I have not hitherto wanted to see a written constitution, a constitution codified and made statutory. The move to a federal United Kingdom may make that not only inevitable but necessary. I do not think that the written constitution need necessarily be a statute, though that is no doubt a possibility; it might well be preferable to make it a code, rather like the Highway Code, based on statute.

The decisions on these issues will be taken by elected parliamentarians at Westminster, Edinburgh, Cardiff and Belfast. But, as the right reverend Prelate the Bishop of Leicester and many others reminded us, these political decisions should not be taken just at random or in isolation as immediate reactions to a political problem of the moment; they should be coherent and consistent with a system of constitutional principles.

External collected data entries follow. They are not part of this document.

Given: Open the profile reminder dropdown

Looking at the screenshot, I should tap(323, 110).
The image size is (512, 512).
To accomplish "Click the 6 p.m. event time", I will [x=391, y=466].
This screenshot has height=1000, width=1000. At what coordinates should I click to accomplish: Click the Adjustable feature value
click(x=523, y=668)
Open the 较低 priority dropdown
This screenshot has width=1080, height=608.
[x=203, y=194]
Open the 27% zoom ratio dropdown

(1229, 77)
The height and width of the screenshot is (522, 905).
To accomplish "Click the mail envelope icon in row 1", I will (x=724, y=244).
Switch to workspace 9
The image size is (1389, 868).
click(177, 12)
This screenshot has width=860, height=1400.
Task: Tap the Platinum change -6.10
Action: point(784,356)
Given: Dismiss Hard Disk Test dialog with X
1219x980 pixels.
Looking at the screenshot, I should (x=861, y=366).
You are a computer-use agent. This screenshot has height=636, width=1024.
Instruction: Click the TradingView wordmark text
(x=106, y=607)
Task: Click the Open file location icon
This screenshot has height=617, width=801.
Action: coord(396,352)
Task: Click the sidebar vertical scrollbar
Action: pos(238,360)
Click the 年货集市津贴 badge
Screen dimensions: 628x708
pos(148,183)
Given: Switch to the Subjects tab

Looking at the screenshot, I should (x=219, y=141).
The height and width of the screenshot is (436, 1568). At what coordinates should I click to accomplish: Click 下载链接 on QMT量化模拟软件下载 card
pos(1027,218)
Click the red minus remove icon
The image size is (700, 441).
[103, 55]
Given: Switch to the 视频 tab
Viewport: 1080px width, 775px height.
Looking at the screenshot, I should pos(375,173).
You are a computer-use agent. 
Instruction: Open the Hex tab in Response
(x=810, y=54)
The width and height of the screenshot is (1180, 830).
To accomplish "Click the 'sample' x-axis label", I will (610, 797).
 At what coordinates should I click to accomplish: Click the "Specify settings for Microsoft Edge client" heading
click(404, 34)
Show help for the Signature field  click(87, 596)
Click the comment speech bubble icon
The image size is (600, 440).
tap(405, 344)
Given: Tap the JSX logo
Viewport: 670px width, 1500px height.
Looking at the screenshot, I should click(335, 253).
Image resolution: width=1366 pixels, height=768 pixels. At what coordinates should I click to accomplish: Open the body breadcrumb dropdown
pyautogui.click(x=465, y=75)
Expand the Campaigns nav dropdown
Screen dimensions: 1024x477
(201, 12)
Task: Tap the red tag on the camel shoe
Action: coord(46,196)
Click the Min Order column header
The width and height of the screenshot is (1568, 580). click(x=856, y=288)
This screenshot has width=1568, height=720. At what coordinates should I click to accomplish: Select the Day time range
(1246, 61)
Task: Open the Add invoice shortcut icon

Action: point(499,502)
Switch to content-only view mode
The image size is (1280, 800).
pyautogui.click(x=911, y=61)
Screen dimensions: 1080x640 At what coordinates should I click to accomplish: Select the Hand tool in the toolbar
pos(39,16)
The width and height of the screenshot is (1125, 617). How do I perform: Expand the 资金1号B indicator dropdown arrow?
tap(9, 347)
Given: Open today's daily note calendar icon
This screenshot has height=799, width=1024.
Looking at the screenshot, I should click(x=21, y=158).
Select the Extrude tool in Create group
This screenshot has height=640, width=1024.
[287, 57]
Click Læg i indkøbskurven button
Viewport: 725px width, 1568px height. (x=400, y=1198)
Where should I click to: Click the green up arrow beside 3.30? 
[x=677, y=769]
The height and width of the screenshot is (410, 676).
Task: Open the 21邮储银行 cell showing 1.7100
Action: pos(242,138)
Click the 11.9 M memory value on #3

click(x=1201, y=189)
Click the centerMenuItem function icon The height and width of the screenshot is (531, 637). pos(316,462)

I therefore share the view of those who think that we should set up without delay a constitutional convention or a royal commission—whatever you like to call its—to consider these issues and to make recommendations. The membership of such a body should include not only lawyers and academics but people with experience in central and local government. Governments and Parliaments would of course not be bound by the recommendations of such a convention or commission. They would be free to take whatever decisions seemed right to them but the proceedings of such a commission would enable a wide range of views and ideas to be brought together and put in the public domain. Its deliberations and recommendations would provide a framework and a set of principles against which a series of coherent political decisions could be reached and judged.

The outcome of such a process could be the written constitution which I believe we are going to need, and could make possible the establishment of a stable constitutional framework for the development of a federal United Kingdom in continuing membership of the European Union, but let us not be too optimistic. If your Lordships look back at major constitutional change in this country, I do not think that it has ever been worked out by something like a constitutional convention or a royal commission. It has emerged out of crisis and been in a situation which the politicians have muddled through. It is extraordinary how new muddle quickly morphs into old tradition.